--- In FairfieldLife@yahoogroups.com, "sparaig" <[EMAIL PROTECTED]> wrote:
>
> --- In FairfieldLife@yahoogroups.com, TurquoiseB <no_reply@> wrote:
> >
> > --- In FairfieldLife@yahoogroups.com, "Rick Archer" <rick@> wrote:
> > >
> > > Plenty of Coke around here, probably of both kinds. I drank 
> > > a huge one last weekend in a Mexican restaurant in Ottumwa. 
> > > There are lots of Mexicans there who work in the hog 
> > > slaughterhouse, so the restaurant is very good and authentic.
> > 
> > Oh, now you've done it! I'm salivating like one of
> > Pavlov's dogs. If good Mexican food exists anywhere
> > in France, I have yet to find it. It's difficult to
> > even roll your own, because the ingredients one can
> > find around here are so crappy.
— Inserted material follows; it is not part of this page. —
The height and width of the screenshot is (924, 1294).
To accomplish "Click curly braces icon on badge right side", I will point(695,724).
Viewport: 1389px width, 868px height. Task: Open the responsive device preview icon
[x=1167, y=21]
Every time someone
> > visits from Santa Fe and asks what they can bring 
> > me, I ask for a suitcase full of salsas and spices.
> >
> 
> Hmmmm... Define "authentic" and what spices and so on do you lack?
>

I take it back, you didn't say "authentic," you said "good."
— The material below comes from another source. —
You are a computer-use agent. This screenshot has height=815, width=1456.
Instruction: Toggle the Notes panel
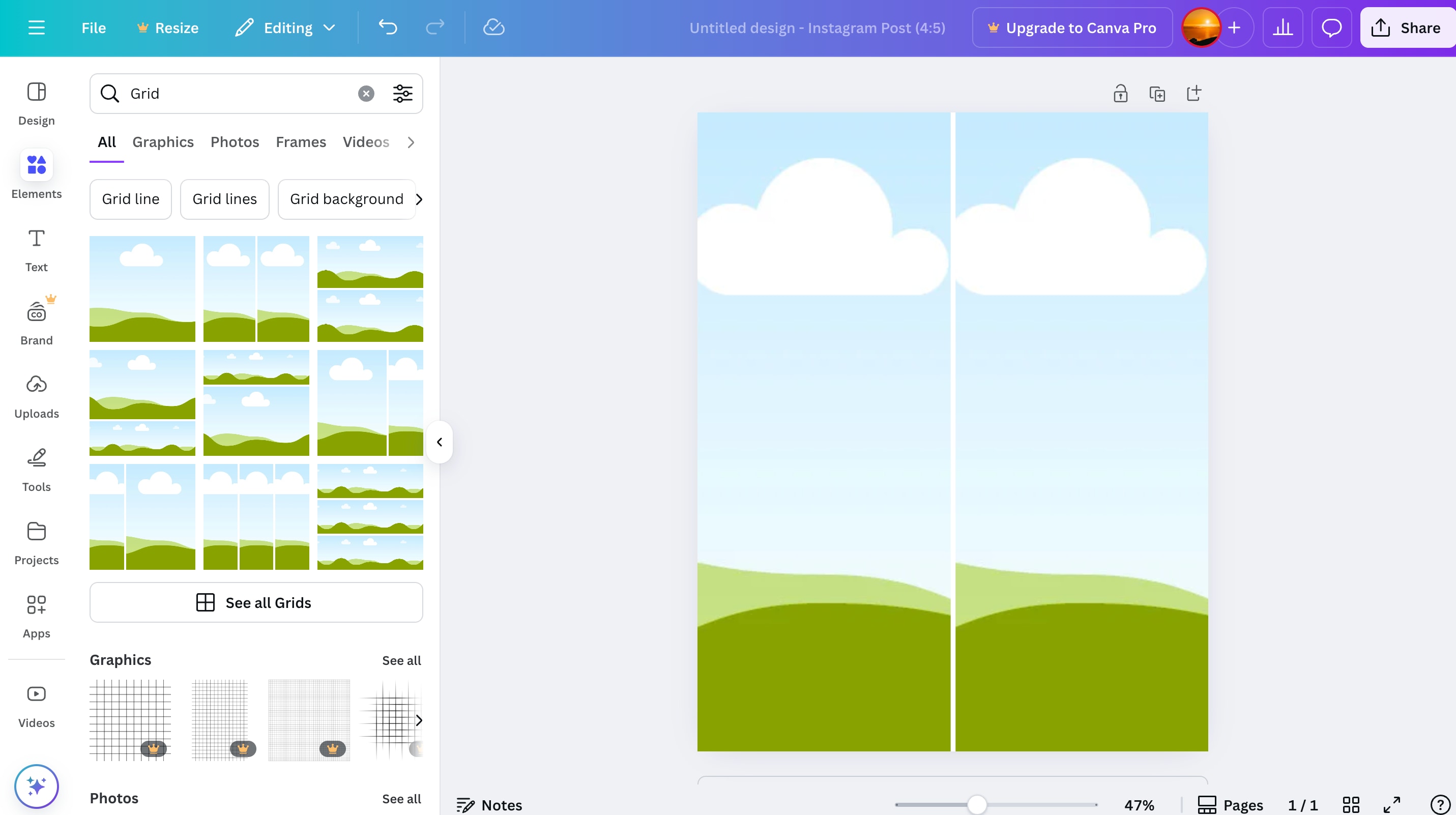click(489, 805)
A story: back when I worked for Apple (as an independent contractor, not 
employee), the 
VP of the Performa marketing came to Phoenix for a visit. I caught a shuttle to 
the airport 
in Phoenix and met him and his assistant and others for lunch.

We went to some hoity-toity psuedo-mexican restaurant complete with fountains 
and 
mariachi costumes for the waitresses and the two Californians oooed and ahhhed 
about 
the quality of the food. 

"Do you have a Pepe's in Tucson?" asked the assistant. "Are there any good 
Mexican 
restaurants in Tucson?"

"I've never heard of Pepe's and I don't speak Spanish well enough to know where 
the good 
Mexican restaurants are in Tucson," said I.

She and her boss looked really confused.



Tucson, BTW, is the home of two Mexican-American dishes: the cheesecrisp, 
invented by a 
member of the Molina Family (every member has their own non-affiliated 
restaurant these 
days, it seems) and the chimichanga, invented accidentally when someone in El 
Charro 
Cafe dropped a burro into a french fries fryer.

We also have several "La Parilla Suisa" (Swiss Grill), a restaurant chain from 
Mexico City, 
that bills itself as "Authentic Mexico City food." 

To be honest, I've lived in Tucson 40 years, and probably had "authentic" 
Mexican food 
zero times unless it was at some hole-in-the-wall in South Tucson. OTOH, a lot 
of the 
Mexican restaurants in Tucson serve tasty food.